PROVIDED DATA Block Start
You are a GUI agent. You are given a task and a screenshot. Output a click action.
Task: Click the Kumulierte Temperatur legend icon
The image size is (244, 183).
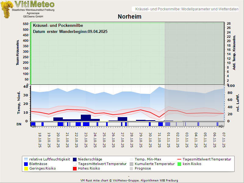(x=131, y=164)
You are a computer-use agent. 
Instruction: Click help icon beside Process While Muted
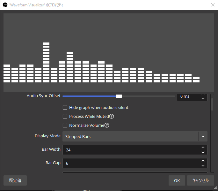112,117
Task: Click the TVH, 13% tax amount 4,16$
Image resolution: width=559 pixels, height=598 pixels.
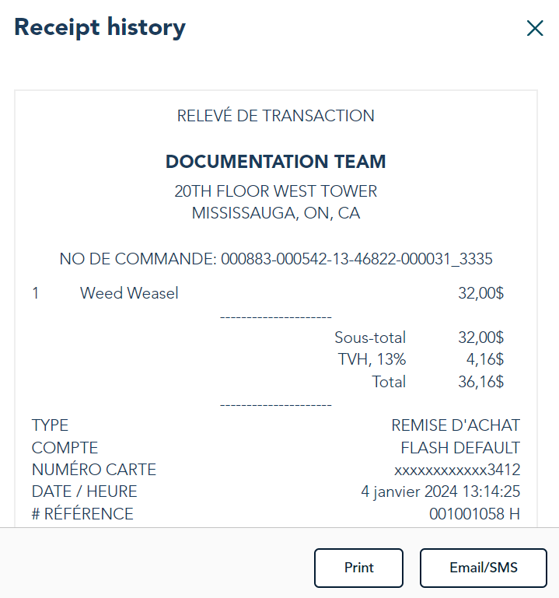Action: point(485,360)
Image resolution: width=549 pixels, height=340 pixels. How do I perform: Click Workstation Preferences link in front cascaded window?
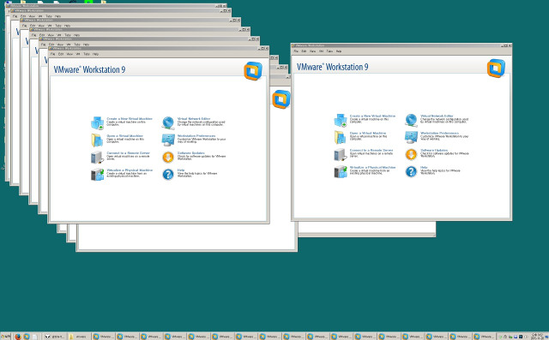click(196, 136)
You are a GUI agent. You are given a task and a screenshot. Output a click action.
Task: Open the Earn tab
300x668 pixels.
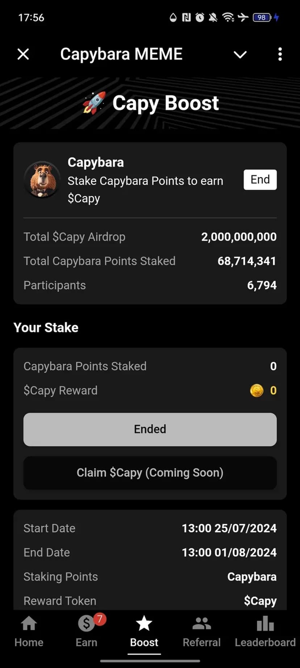click(87, 631)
PROVIDED DATA Block End
### ASSIGNMENT
Could you reproduce the records above exactly, leaving out every picture?

### RESPONSE BELOW
You are a GUI agent. You are given a task and a screenshot. Output a click action.
Task: Click the Kumulierte Temperatur legend icon
The image size is (244, 183).
(x=131, y=164)
You are a computer-use agent. 
Instruction: Click help icon beside Process While Muted
112,117
Task: Click the TVH, 13% tax amount 4,16$
Image resolution: width=559 pixels, height=598 pixels.
Action: point(485,360)
Image resolution: width=549 pixels, height=340 pixels. How do I perform: Click Workstation Preferences link in front cascaded window?
click(196, 136)
You are a GUI agent. You are given a task and a screenshot. Output a click action.
Task: Open the Earn tab
300x668 pixels.
click(87, 631)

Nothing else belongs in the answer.